● Tasks and exercises:
**a)** In the Lenovo supply chain article below, transcribe everything from "How Lenovo Is" down to "Real-Time Transportation Visibility?".
**b)** Based on the Lenovo supply chain article below, explain in one to three sentences why Lenovo chose to prioritize real-time visibility.

How Lenovo Is Transforming their Supply Chain with Data

The ability to gain more transparency and automation across the supply chain has come to the forefront this year, uncovered by unexpected disruption around the year. Yet many innovative shippers have been paving the path toward fully connected supply chain networks over the last few years.

One of these forward-thinking shippers shared their visibility journey at CSCMP Edge 2020. Tejuan Manners, Director of Cloud Customer Supply Chain Operations of Lenovo, sat down with me to discuss supply chain data and real-time transportation visibility.

Here are some key takeaways about why Lenovo prioritized real-time visibility data, how they got started with visibility technology, and challenges they encountered along the way.

Why Real-Time Transportation Visibility?

We had a great discussion around ways supply chains can use Artificial Intelligence, Machine Learning, and Blockchain to drive efficiency. It’s clear there are many ways to use data, but the first step is making sure that all the necessary teams and stakeholders have access to the data.

“We had to start with visibility and understanding where our data is,” said Manners. “When you think of 10 – 15 years ago, our supply chains were so siloed. The data was always there but, unless you were a logistics professional, you weren’t aware of how many shipments were coming inbound and outbound.”

Those working throughout the rest of the process — from sales and forecasting to manufacturing or supplier operations — are missing data and insight into inbound logistics and delivery times.

“We knew to reduce cost and expense, we had to see where we could break down those barriers and silos. Look at how we can maximize our end-to-end supply chain, what data is there, and if there are any trends that can make us more efficient and effective,” said Manners.

In addition to leveraging data to increase efficiency and reduce costs, Lenovo’s customers have been a big factor in their decision to prioritize visibility.

Manners explained, “It’s very important for supply chains and businesses to understand what the customers are requesting. A lot of our customers are now requesting that end to end view.”

● Recorded data:
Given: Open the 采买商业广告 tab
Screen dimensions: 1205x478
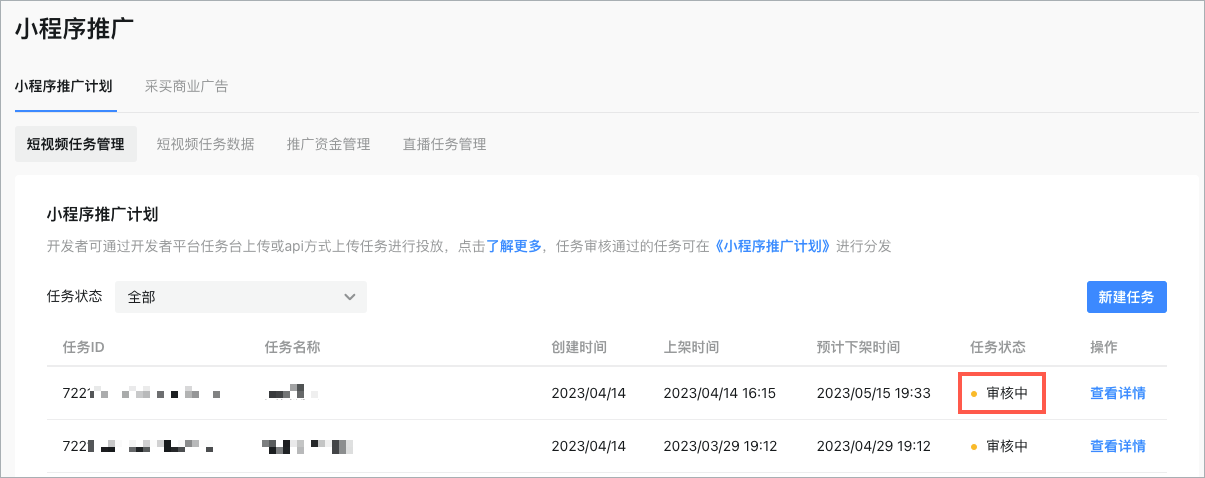Looking at the screenshot, I should coord(186,87).
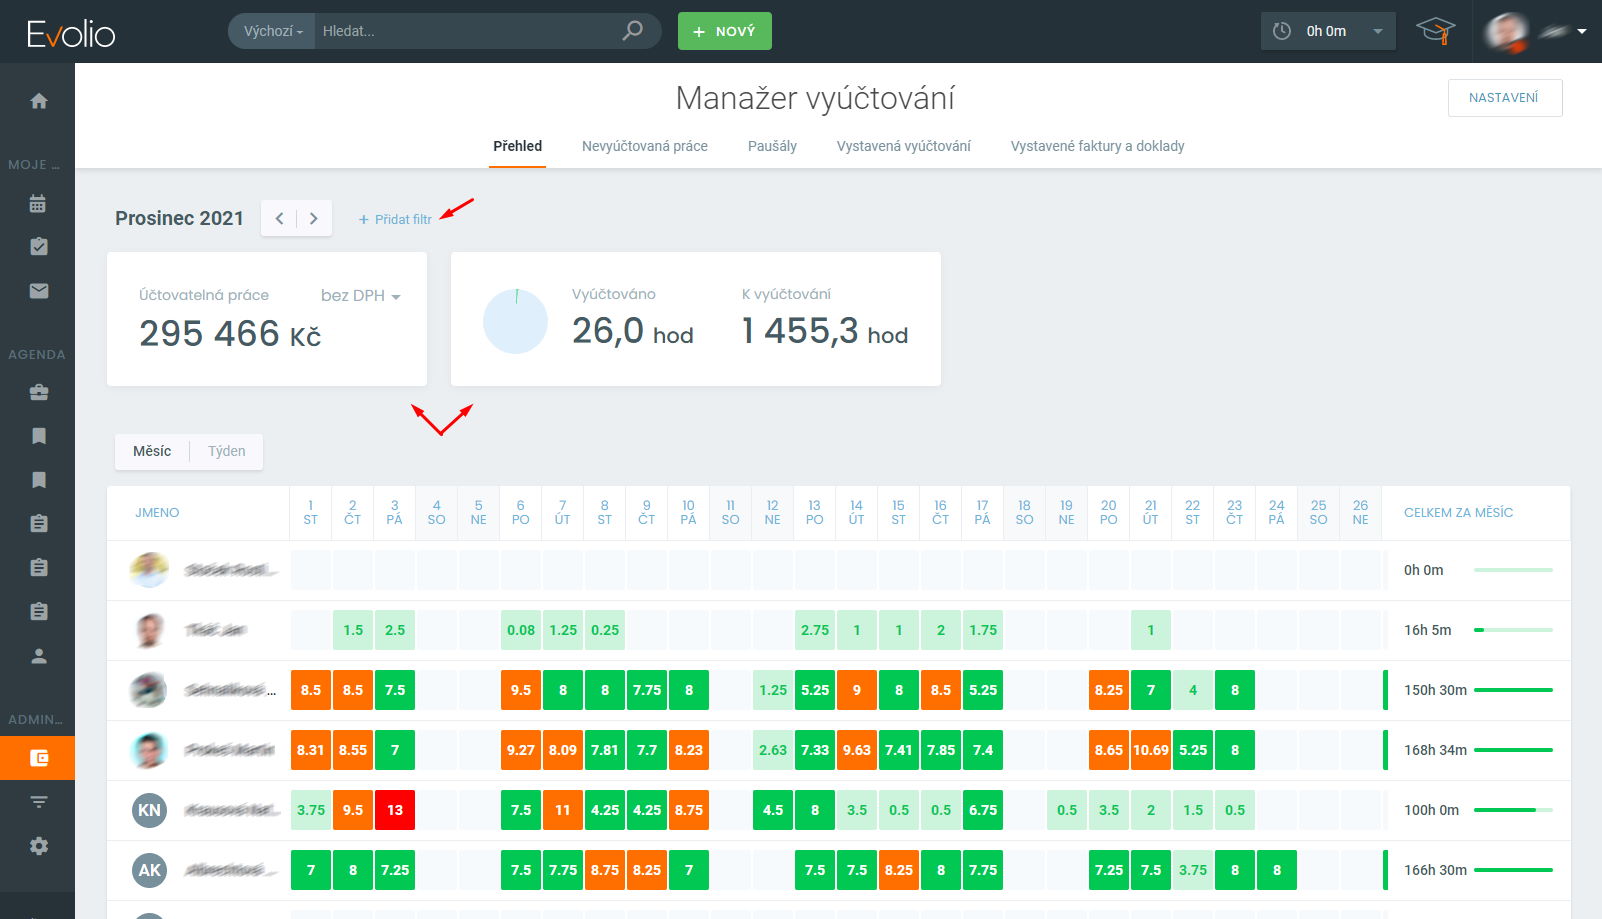Viewport: 1602px width, 919px height.
Task: Open the Paušály tab
Action: point(772,146)
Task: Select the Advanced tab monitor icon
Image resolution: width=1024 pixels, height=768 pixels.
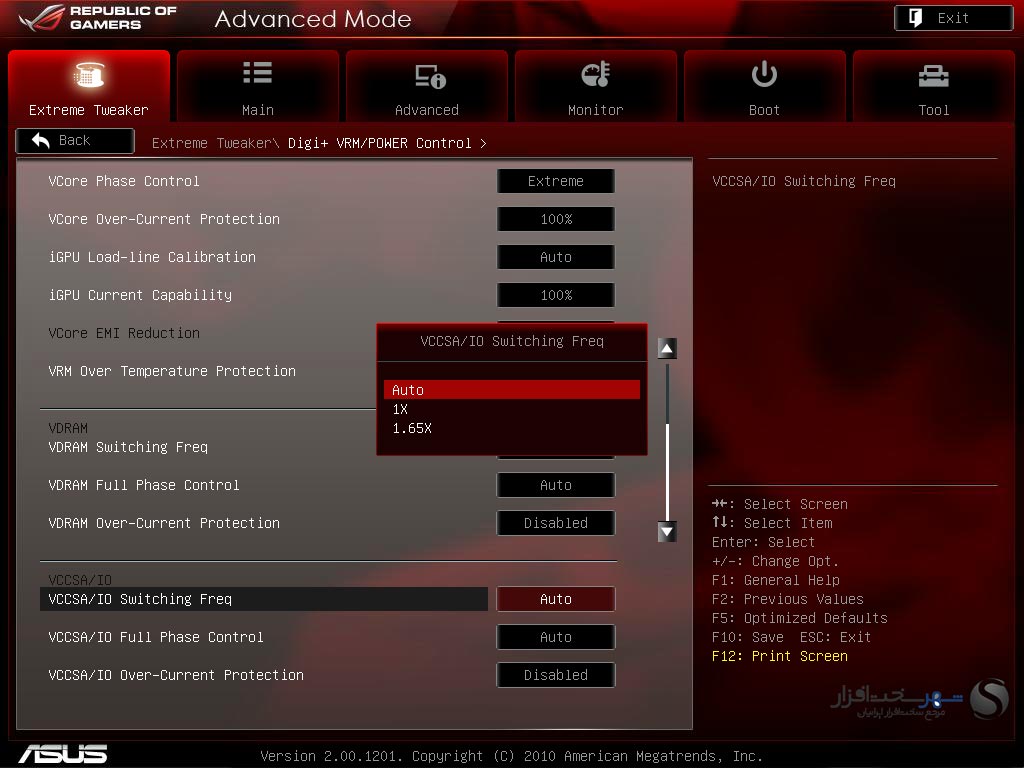Action: [x=430, y=76]
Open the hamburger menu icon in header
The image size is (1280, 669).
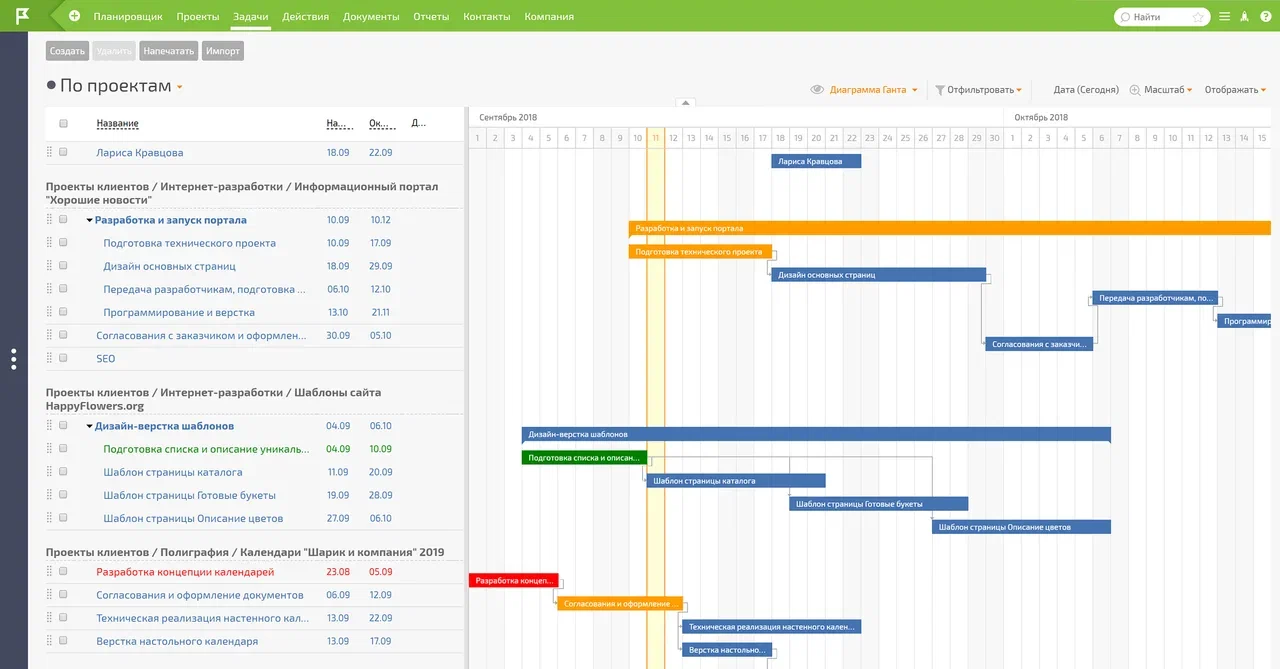[1224, 17]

● Per-task answers:
**a)**
How Lenovo Is Transforming their Supply Chain with Data

The ability to gain more transparency and automation across the supply chain has come to the forefront this year, uncovered by unexpected disruption around the year. Yet many innovative shippers have been paving the path toward fully connected supply chain networks over the last few years.

One of these forward-thinking shippers shared their visibility journey at CSCMP Edge 2020. Tejuan Manners, Director of Cloud Customer Supply Chain Operations of Lenovo, sat down with me to discuss supply chain data and real-time transportation visibility.

Here are some key takeaways about why Lenovo prioritized real-time visibility data, how they got started with visibility technology, and challenges they encountered along the way.

Why Real-Time Transportation Visibility?

**b)** To reduce cost and expense, Lenovo needed to break down the barriers and silos that had left shipment data known mainly to logistics professionals, and to look for trends that could make its supply chain more efficient and effective. Its customers were also increasingly requesting an end-to-end view.